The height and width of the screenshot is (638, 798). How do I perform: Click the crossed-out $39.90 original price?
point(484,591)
---
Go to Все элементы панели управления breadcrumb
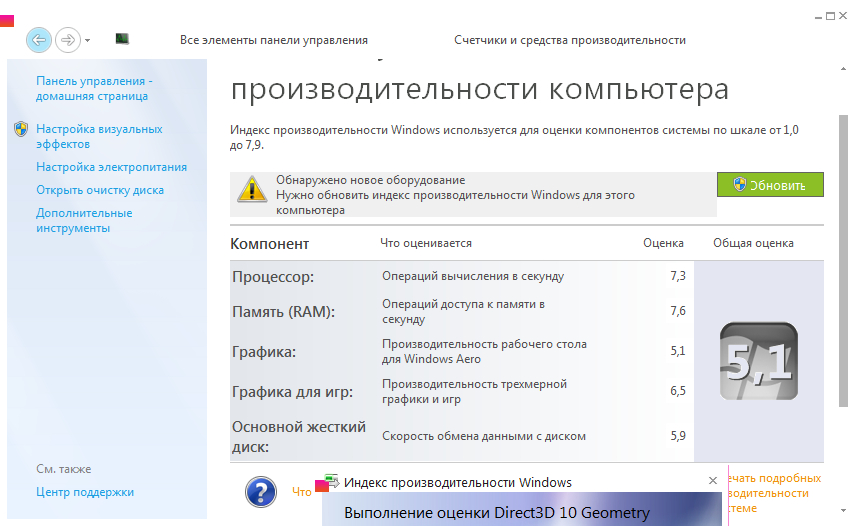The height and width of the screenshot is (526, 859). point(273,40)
...
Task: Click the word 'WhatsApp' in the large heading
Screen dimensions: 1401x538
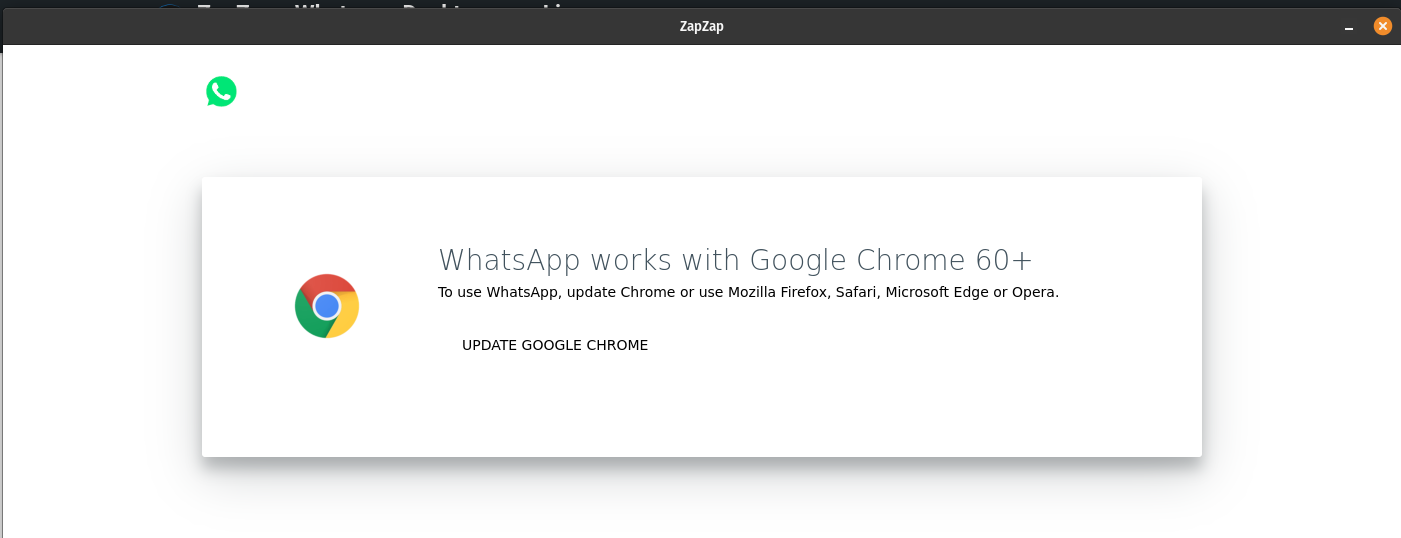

[Goal]: Locate each line above that contains the word "Click", and reproduce every such line in full.

[Response]:
The height and width of the screenshot is (638, 798). How do I perform: Click the crossed-out $39.90 original price?
Task: Click the word 'WhatsApp' in the large heading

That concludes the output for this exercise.